▶ _Try it_
Output the entries below exactly, from the first line to the line holding "has width=1050, height=880.", both included.

Saved entries
********************

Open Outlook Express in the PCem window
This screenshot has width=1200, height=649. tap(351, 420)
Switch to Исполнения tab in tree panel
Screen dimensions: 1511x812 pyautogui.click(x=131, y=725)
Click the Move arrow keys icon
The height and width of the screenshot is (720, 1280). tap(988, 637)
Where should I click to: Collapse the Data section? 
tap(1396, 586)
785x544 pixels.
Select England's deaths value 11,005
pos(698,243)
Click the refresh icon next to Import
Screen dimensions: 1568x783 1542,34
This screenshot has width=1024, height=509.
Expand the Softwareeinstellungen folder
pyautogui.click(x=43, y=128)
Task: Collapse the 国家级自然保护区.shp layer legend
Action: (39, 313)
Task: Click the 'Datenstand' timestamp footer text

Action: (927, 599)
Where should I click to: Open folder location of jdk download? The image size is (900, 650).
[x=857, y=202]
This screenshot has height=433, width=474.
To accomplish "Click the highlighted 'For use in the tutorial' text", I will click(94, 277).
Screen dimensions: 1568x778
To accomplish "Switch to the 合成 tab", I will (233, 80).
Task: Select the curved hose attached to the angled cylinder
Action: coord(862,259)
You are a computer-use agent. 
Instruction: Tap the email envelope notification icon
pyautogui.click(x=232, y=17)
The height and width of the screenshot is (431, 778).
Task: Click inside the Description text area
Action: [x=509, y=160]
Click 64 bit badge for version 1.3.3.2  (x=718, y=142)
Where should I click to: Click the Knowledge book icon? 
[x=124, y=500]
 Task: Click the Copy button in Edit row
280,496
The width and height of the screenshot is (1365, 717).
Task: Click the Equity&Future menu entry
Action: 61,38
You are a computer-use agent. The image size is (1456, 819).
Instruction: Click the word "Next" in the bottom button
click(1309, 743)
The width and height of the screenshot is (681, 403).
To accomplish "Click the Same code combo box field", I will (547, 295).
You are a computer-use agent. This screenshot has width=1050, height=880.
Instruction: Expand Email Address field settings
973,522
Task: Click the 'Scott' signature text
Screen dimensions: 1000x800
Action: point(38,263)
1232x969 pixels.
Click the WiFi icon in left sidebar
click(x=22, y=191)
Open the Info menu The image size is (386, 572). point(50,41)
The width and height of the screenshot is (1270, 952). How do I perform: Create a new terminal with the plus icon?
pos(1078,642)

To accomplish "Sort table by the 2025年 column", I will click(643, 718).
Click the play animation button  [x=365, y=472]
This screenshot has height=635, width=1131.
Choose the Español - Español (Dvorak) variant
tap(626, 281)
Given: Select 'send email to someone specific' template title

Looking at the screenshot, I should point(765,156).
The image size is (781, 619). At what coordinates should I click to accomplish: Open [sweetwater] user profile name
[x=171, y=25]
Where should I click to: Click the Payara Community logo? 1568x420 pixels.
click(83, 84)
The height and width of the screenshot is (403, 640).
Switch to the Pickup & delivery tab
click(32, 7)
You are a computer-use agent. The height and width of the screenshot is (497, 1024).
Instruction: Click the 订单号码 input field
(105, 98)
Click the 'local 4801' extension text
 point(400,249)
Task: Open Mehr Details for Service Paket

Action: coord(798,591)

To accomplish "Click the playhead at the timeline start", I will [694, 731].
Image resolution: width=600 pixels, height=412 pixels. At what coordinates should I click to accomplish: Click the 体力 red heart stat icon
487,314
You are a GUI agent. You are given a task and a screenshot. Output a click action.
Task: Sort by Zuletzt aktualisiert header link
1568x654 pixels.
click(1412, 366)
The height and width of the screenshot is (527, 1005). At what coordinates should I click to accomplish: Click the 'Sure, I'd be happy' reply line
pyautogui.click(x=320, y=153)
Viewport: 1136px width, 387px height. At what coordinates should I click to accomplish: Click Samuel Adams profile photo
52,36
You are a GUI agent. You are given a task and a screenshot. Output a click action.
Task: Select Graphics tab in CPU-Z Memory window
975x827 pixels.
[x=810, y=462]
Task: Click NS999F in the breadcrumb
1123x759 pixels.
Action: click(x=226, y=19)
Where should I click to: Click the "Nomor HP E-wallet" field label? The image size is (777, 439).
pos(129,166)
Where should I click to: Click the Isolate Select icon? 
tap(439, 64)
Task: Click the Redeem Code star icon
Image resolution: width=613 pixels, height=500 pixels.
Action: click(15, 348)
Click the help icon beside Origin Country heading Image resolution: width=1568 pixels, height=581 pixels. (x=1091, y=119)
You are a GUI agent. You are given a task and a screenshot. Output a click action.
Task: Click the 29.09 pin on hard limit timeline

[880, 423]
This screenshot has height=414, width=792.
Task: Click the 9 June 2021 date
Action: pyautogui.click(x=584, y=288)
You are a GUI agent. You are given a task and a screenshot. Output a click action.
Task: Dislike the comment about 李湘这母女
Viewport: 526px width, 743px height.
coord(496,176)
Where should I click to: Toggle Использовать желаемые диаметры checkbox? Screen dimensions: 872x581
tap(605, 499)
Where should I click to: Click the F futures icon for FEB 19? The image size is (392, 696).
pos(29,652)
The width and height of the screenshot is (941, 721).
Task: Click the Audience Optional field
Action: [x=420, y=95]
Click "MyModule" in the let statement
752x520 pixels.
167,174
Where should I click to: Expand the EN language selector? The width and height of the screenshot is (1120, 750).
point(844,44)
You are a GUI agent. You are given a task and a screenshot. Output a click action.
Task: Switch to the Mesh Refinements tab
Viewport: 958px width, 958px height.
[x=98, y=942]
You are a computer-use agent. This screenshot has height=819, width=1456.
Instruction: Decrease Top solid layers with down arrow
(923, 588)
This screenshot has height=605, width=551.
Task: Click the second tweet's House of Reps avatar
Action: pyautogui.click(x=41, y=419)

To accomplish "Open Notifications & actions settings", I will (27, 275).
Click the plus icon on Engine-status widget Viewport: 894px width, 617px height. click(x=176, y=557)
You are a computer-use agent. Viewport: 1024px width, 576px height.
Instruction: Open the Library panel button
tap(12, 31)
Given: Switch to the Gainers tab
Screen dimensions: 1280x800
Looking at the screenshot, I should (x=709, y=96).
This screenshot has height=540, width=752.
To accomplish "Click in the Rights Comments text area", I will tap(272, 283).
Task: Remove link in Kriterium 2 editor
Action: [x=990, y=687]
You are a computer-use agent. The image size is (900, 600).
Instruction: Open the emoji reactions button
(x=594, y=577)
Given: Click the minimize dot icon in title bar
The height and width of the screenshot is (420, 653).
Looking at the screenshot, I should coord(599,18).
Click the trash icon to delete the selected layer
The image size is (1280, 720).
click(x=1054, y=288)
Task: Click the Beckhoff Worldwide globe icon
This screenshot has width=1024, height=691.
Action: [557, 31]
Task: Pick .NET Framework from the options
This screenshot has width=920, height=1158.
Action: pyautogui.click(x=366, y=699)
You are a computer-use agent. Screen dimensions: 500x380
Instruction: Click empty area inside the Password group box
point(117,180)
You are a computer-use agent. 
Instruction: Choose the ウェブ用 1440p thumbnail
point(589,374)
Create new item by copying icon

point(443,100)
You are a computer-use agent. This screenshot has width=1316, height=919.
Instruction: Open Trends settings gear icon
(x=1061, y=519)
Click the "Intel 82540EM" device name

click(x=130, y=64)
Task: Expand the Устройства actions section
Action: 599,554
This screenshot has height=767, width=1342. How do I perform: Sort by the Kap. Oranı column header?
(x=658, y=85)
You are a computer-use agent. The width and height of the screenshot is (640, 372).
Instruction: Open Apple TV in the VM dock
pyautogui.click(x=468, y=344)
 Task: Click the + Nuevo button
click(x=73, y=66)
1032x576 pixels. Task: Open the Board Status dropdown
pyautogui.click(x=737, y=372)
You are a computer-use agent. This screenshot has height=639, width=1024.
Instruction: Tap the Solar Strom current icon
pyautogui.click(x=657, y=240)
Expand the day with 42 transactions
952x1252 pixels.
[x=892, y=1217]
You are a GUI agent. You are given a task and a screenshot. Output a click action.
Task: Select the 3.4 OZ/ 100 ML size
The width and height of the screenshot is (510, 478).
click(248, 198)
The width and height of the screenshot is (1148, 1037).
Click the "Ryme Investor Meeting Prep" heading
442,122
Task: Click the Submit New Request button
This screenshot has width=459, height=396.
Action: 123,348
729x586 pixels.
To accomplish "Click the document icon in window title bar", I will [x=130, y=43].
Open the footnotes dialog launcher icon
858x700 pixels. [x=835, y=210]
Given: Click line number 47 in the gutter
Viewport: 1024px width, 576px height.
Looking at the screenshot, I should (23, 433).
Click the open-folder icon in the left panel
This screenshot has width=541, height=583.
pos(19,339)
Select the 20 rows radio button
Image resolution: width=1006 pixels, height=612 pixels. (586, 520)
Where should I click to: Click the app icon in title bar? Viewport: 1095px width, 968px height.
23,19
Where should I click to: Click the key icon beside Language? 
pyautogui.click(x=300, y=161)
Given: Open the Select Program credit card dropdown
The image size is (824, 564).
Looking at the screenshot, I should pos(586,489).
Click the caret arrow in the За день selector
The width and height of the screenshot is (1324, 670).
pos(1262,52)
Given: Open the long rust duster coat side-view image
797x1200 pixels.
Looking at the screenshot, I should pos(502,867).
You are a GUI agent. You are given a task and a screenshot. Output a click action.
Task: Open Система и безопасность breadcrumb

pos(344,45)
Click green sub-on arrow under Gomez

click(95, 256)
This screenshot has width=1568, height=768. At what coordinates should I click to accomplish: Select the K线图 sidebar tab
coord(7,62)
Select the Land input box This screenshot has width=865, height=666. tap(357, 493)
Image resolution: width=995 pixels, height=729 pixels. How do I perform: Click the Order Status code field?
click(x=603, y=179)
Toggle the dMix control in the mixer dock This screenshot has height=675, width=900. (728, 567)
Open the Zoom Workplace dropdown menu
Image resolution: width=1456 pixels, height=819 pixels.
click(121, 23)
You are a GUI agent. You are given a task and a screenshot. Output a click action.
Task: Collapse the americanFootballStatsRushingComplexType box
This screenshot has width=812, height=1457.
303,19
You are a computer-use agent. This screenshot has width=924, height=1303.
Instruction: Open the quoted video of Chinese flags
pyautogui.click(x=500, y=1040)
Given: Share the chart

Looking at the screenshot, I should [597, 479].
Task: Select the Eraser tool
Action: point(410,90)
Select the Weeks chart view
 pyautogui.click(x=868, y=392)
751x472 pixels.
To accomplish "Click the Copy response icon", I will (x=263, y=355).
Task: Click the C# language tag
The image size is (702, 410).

********************

▶ _Exercise response_
Open Outlook Express in the PCem window
This screenshot has width=1200, height=649. tap(351, 420)
Switch to Исполнения tab in tree panel
Screen dimensions: 1511x812 pyautogui.click(x=131, y=725)
Click the Move arrow keys icon
The height and width of the screenshot is (720, 1280). tap(988, 637)
Where should I click to: Collapse the Data section? 
tap(1396, 586)
785x544 pixels.
Select England's deaths value 11,005
pos(698,243)
Click the refresh icon next to Import
Screen dimensions: 1568x783 1542,34
This screenshot has width=1024, height=509.
Expand the Softwareeinstellungen folder
pyautogui.click(x=43, y=128)
Task: Collapse the 国家级自然保护区.shp layer legend
Action: (39, 313)
Task: Click the 'Datenstand' timestamp footer text

Action: (927, 599)
Where should I click to: Open folder location of jdk download? The image size is (900, 650).
[x=857, y=202]
This screenshot has height=433, width=474.
To accomplish "Click the highlighted 'For use in the tutorial' text", I will click(94, 277).
Screen dimensions: 1568x778
To accomplish "Switch to the 合成 tab", I will (233, 80).
Task: Select the curved hose attached to the angled cylinder
Action: coord(862,259)
You are a computer-use agent. 
Instruction: Tap the email envelope notification icon
pyautogui.click(x=232, y=17)
The height and width of the screenshot is (431, 778).
Task: Click inside the Description text area
Action: [x=509, y=160]
Click 64 bit badge for version 1.3.3.2  (x=718, y=142)
Where should I click to: Click the Knowledge book icon? 
[x=124, y=500]
 Task: Click the Copy button in Edit row
280,496
The width and height of the screenshot is (1365, 717).
Task: Click the Equity&Future menu entry
Action: 61,38
You are a computer-use agent. The image size is (1456, 819).
Instruction: Click the word "Next" in the bottom button
click(1309, 743)
The width and height of the screenshot is (681, 403).
To accomplish "Click the Same code combo box field", I will (547, 295).
You are a computer-use agent. This screenshot has width=1050, height=880.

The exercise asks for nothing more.